• 28 Aprile 2024 21:31

Quotidiano di ispirazione cristiana e francescana

Don Tonino Bello, profeta scomodo a 30 anni dalla morte

La memoria di don Tonino Bello continua ad abitare nei cuori di chi ha avuto la fortuna di conoscerlo o di leggere qualche suo scritto anche a 30 anni dalla sua scomparsa (20 aprile). Qualche mese prima (dicembre 1992), partendo dal porto di Ancona, andammo insieme a Sarajevo, città martirizzata da nove mesi di assedio serbo. L’11 dicembre, entrando in città nel buio silente della sera (erano circa le 7) don Tonino annotava come la nostra presenza fosse quella di una Onu dal basso, mentre quella ufficiale e corazzata ben si guardava dal percorrere dopo l’imbrunire il “vialone della morte” crivellato dai cecchini. Le bombe chiamano bombe, diceva, mentre il nostro essere lì in pace testimoniava al mondo intero che un’alternativa esisteva, e funzionava… Il giorno dopo l’incontro con la gente, la sosta nei principali luoghi di culto delle varie comunità religiose (musulmana, cristiana cattolica, cristiana ortodossa, ebraica) e il discorso sulla nonviolenza con i capi delle diverse religioni in lotta. Da quella tregua profetica nella guerra dei Balcani, una lezione per il presente.

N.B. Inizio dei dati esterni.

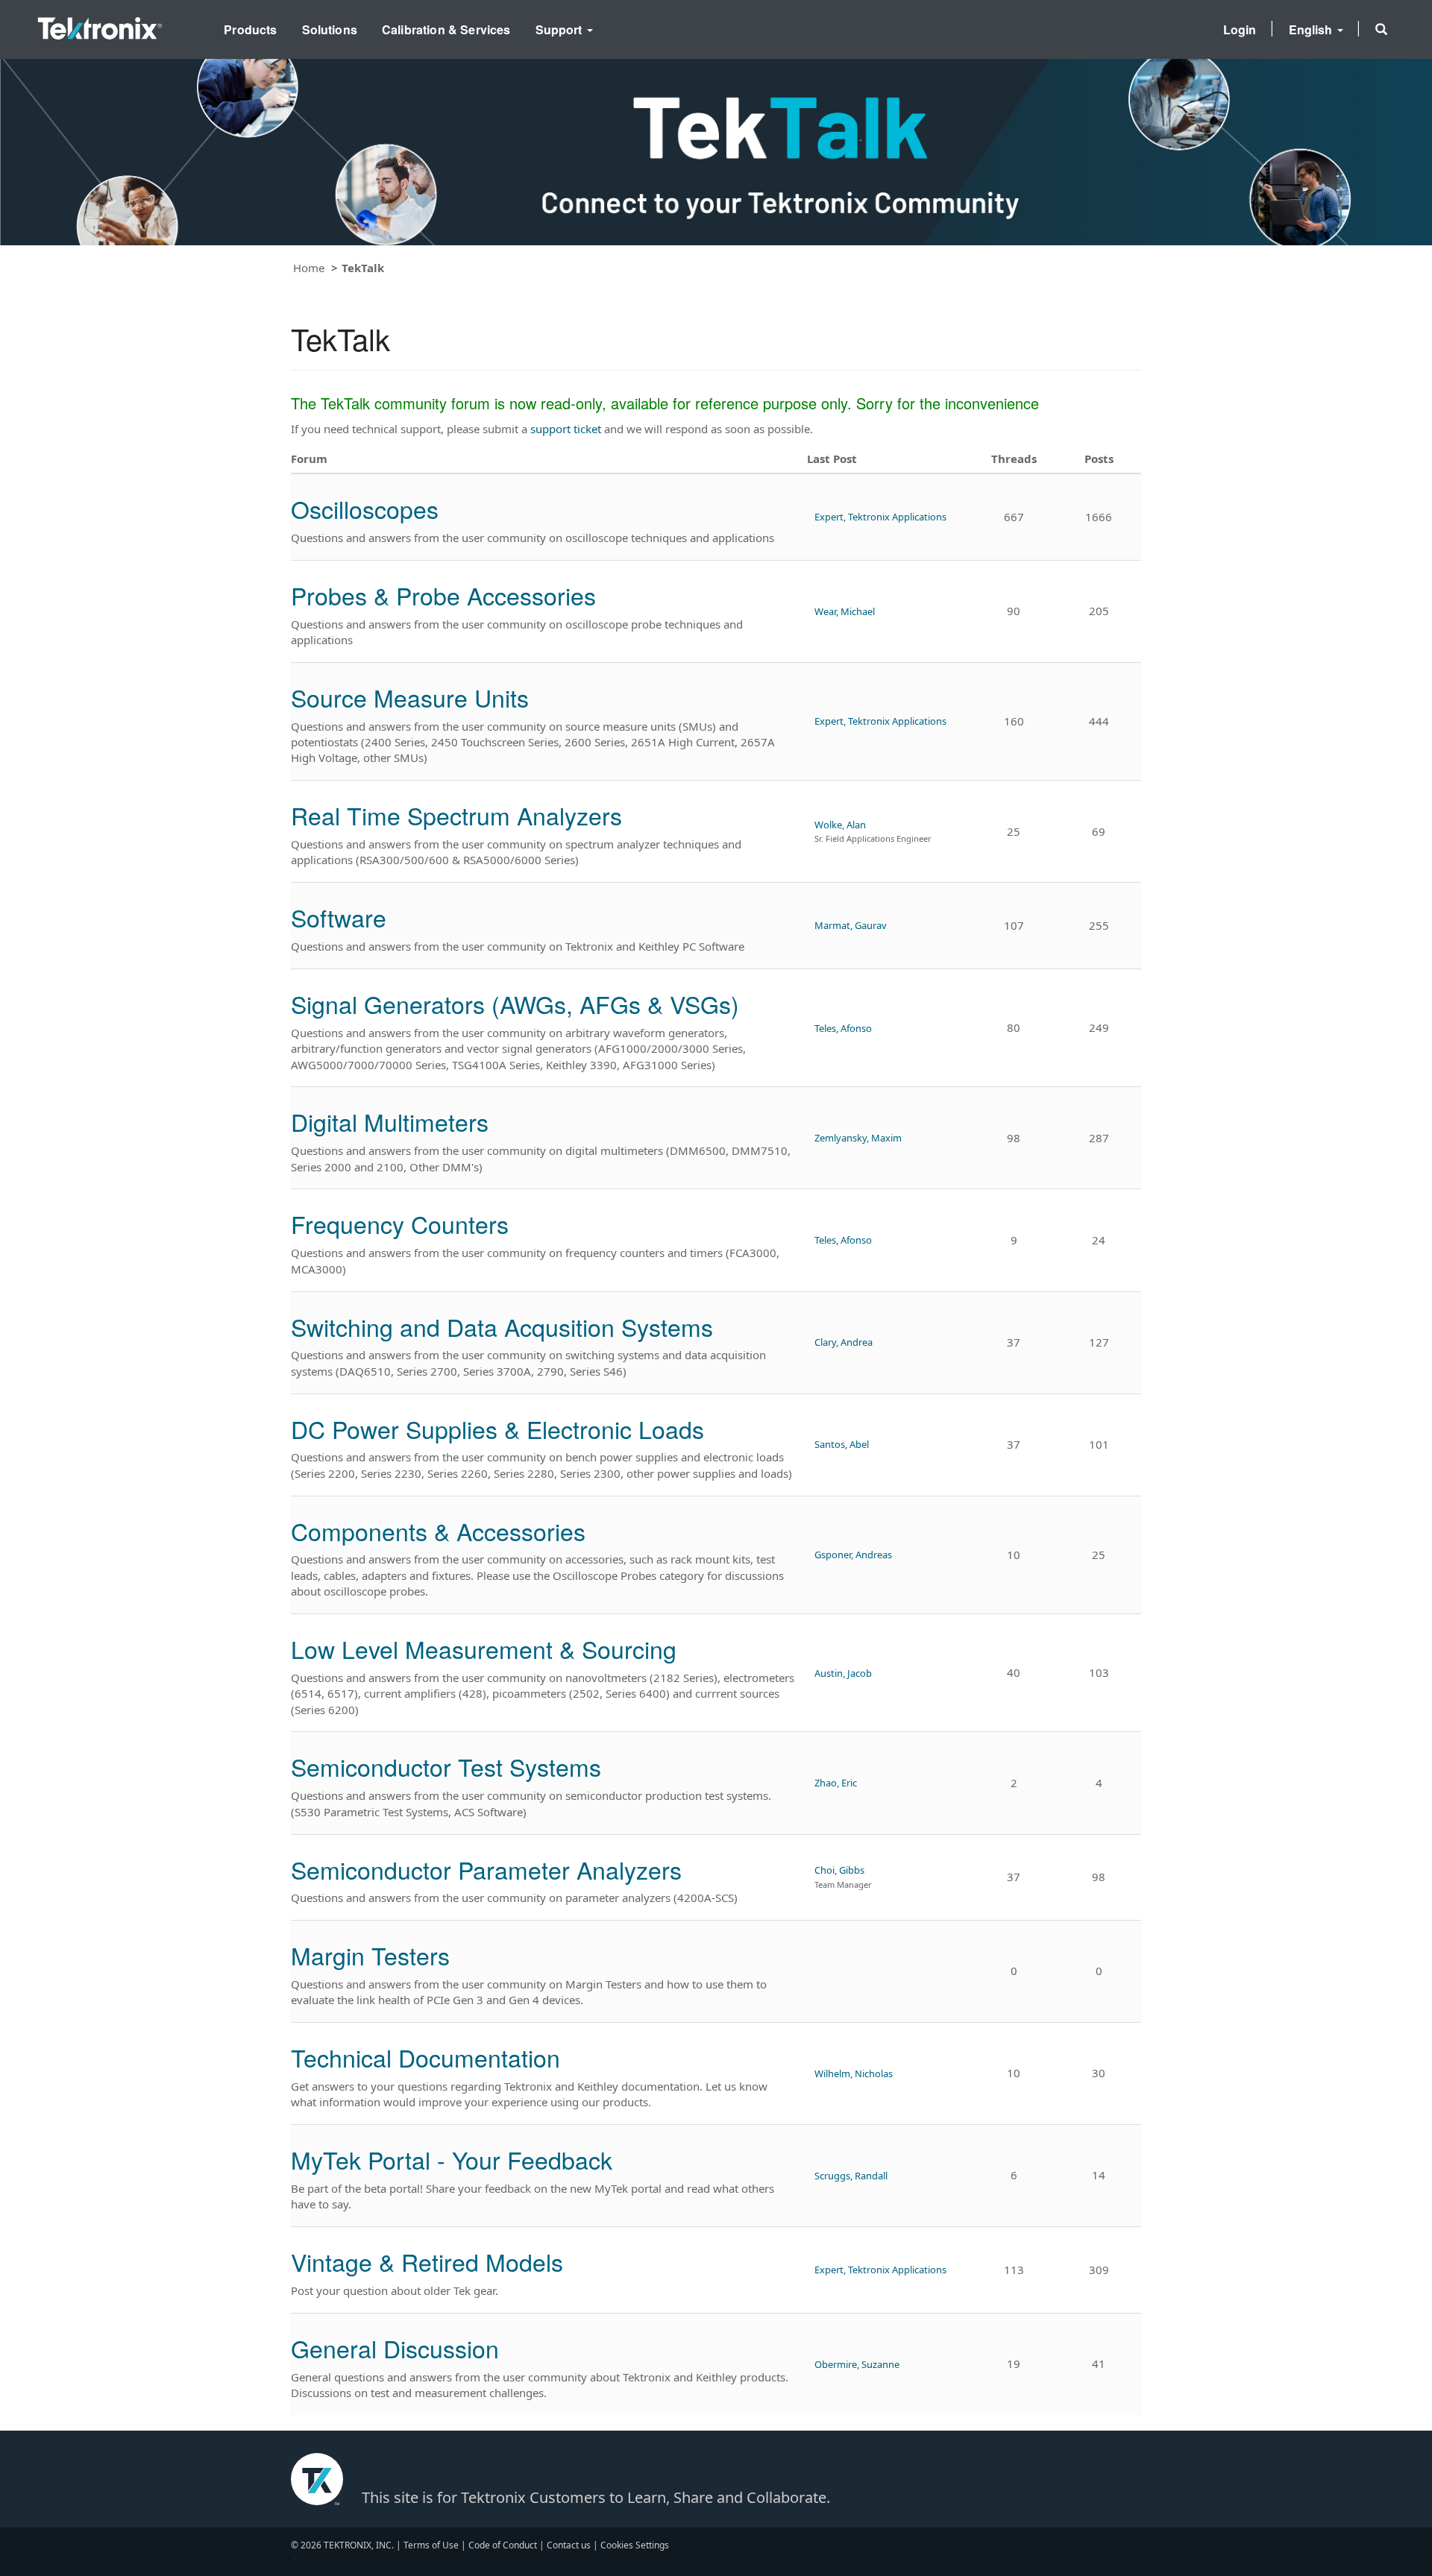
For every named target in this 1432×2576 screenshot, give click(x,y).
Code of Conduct (502, 2545)
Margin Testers (370, 1955)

Quell’esperienza è la sintesi del testamento spirituale vivo ancora oggi di don Tonino, vescovo scomodo, contro le armi e la guerra, a favore dei diritti e dei poveri. “L’altro è un volto da scoprire, da contemplare, da togliere dalle nebbie dell’omologazione; un volto da contemplare, da guardare e da accarezzare”, scriveva. Nel decennale del suo pontificato, papa Francesco lo ha citato in un’intervista a “Il Fatto Quotidiano” come esempio di pastore che stava in mezzo al suo popolo e ha lottato con tutte le sue forze per la pace. Un uomo non compreso nel suo tempo, perché era molto avanti. Lo si sta riscoprendo oggi. Un profeta!

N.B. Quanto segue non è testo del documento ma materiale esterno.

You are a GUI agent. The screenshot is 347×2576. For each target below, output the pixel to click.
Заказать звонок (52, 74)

Don Tonino, dichiarato venerabile nel 2021, auspicava una “Chiesa del grembiule”, cioè del servizio, piuttosto che quella dei paramenti. Il grembiule è l’unico paramento sacerdotale ricordato nel Vangelo (Gv 13, 3-5).
Come vescovo sentiva l’impegno di sollevare il problema della pace davanti alla Chiesa, non come un problema accessorio, ma come un tema fondamentale. Diceva infatti che “la violazione dei diritti umani, il problema della fame che investe popoli interi, la corsa alle armi e il commercio clandestino di esse, la logica di guerra sottesa a molte cosiddette ‘scelte di civiltà’, gli scudi stellari, certe visioni economiche… sono forme di peccato. Non possono perciò considerarsi temi estranei alla predicazione del Vangelo”.

Don Tonino incalzava, sostenendo che accanto alla denuncia ci dev’essere una proposta, un’azione. E anche se le soluzioni trovate sono parziali, dobbiamo accogliere positivamente i piccoli passi, per camminare con fiducia e avere speranza per il futuro. Don Tonino difendeva a spada tratta l’alternativa della difesa nonviolenta, che “non è un sentimento per novizie, ma una scienza articolata e complessa”. Per scongiurare le divisioni e la guerra occorrerebbe anche parlare di «ferialità della pace», per viverla nel quotidiano dei nostri rapporti, della nostra vita. “La pace si costruisce”, scriveva, “anche nelle pieghe sotterranee dell’esistenza”.